A leading Canadian aviation expert told the hearings in Ottawa that changes to aircraft regulations, requiring manufacturers to test whether seemingly insignificant design tweaks affect the plane’s overall operation, would expose the kind of flaws that caused two 737 Max disasters.
The plane, a new model introduced by Boeing in 2017, was grounded last year after crashing twice in the span of five months. The first disaster killed 189 people near Indonesia in late 2018, followed by a second crash one year ago in Ethiopia. In both cases, the plane was brought down by software designed to stabilize the aircraft that instead forced the 737 Max into a fatal nosedive.

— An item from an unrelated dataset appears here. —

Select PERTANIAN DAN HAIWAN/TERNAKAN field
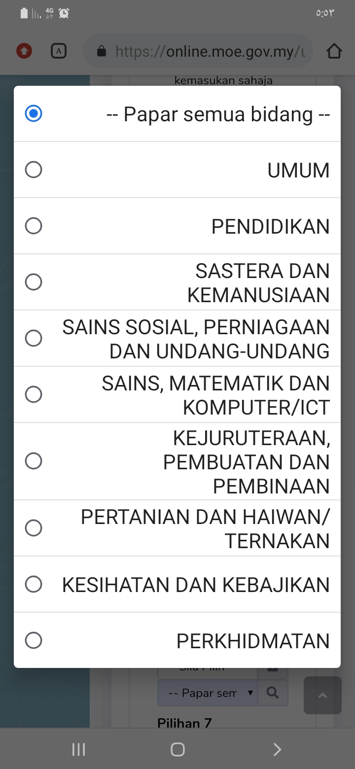 (34, 528)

Gilles Primeau, an expert in flight control systems who works as an industry consultant, said when Boeing designed the software, it connected it to a single sensor that measures the angle of the plane in flight. Although there are two angle of attack (AOA) sensors on each side of the plane, Boeing didn’t test what would happen if the lone sensor controlling the software malfunctioned – as it did in both 737 Max disasters.
Had Boeing engineers tested how the failure of that sensor might affect the overall operation of the software, and therefore the plane as a whole, they would have been able to see the 737 Max had a catastrophic weakness, Mr. Primeau said.
“Testing of critical systems individually or in silos is insufficient," Mr. Primeau said, calling for a regulatory change to fix the problem. “With this rule, the simple test of a faulty AOA sensor would have easily uncovered its multiple effects, forcing architecture changes on the 737 Max.”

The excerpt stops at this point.